■ **PROBLEM DESCRIPTION**:
Using the string "computer" as the key, pull each matching line out of the records below.

■ **RAW DATA**:

Segment Open

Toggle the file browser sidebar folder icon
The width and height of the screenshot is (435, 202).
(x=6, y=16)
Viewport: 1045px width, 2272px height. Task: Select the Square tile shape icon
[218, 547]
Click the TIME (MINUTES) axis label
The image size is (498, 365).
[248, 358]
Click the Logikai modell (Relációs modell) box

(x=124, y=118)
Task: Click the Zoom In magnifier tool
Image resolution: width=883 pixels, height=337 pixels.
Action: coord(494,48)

Segment Closed
Segment Open

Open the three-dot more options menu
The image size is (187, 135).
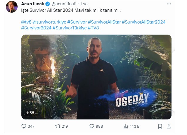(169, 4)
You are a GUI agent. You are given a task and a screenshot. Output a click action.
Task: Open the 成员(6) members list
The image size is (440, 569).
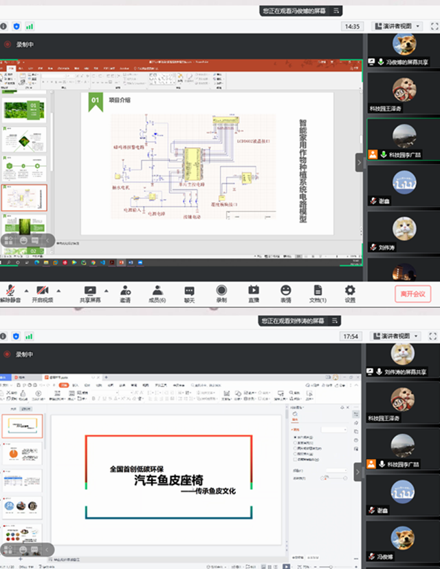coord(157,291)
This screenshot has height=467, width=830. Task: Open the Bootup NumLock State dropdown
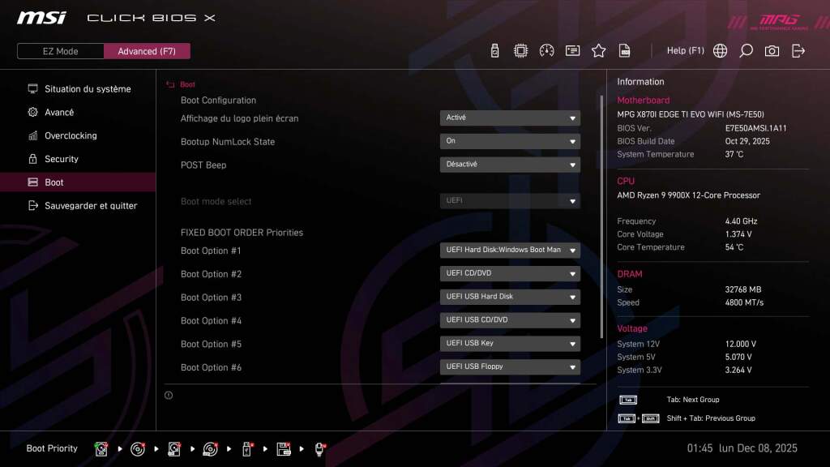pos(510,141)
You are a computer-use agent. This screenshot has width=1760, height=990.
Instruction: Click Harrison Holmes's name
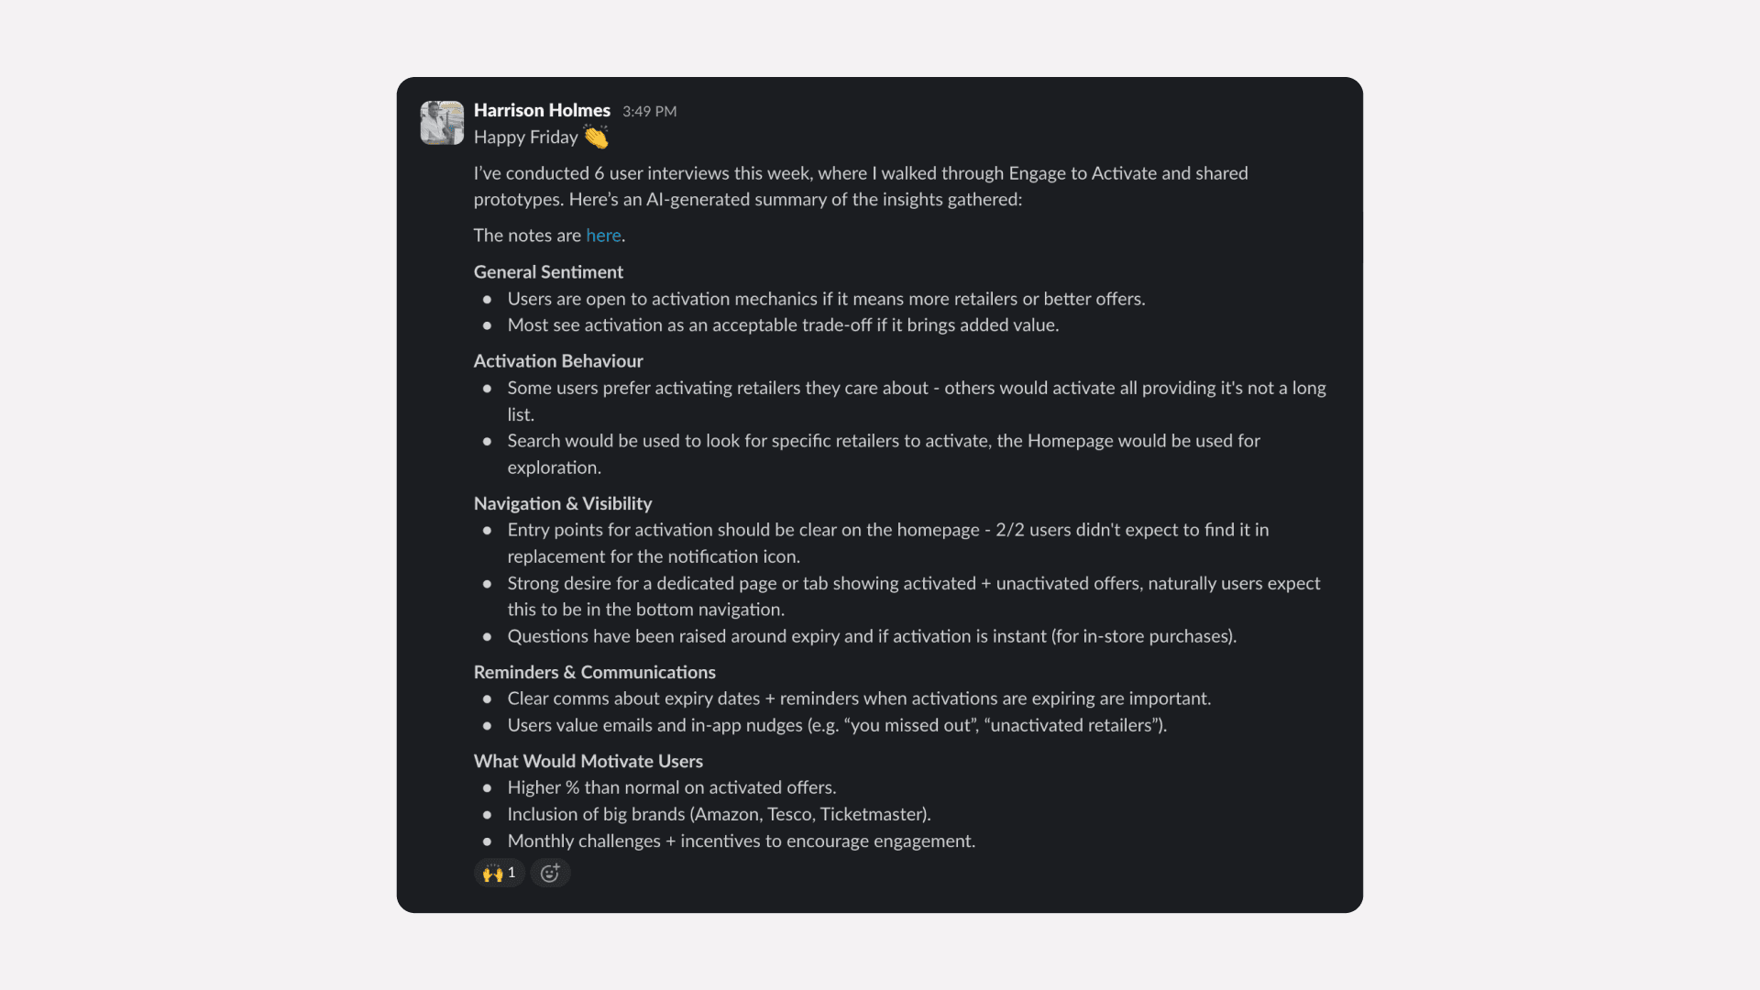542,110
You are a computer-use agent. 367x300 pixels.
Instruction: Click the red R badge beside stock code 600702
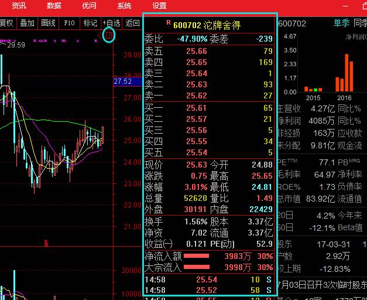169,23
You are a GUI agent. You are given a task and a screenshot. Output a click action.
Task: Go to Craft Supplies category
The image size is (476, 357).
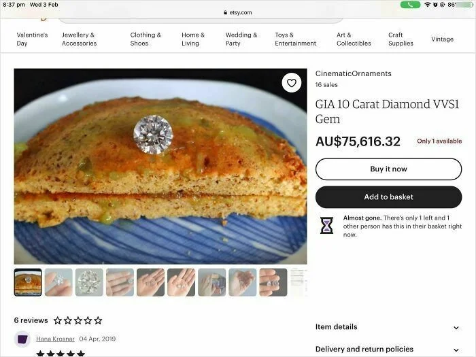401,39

Segment Closed

■ **WRITTEN REPLY**:
You are a computer-use agent. This screenshot has width=1760, height=990.
You are a computer-use agent. 367x300 pixels.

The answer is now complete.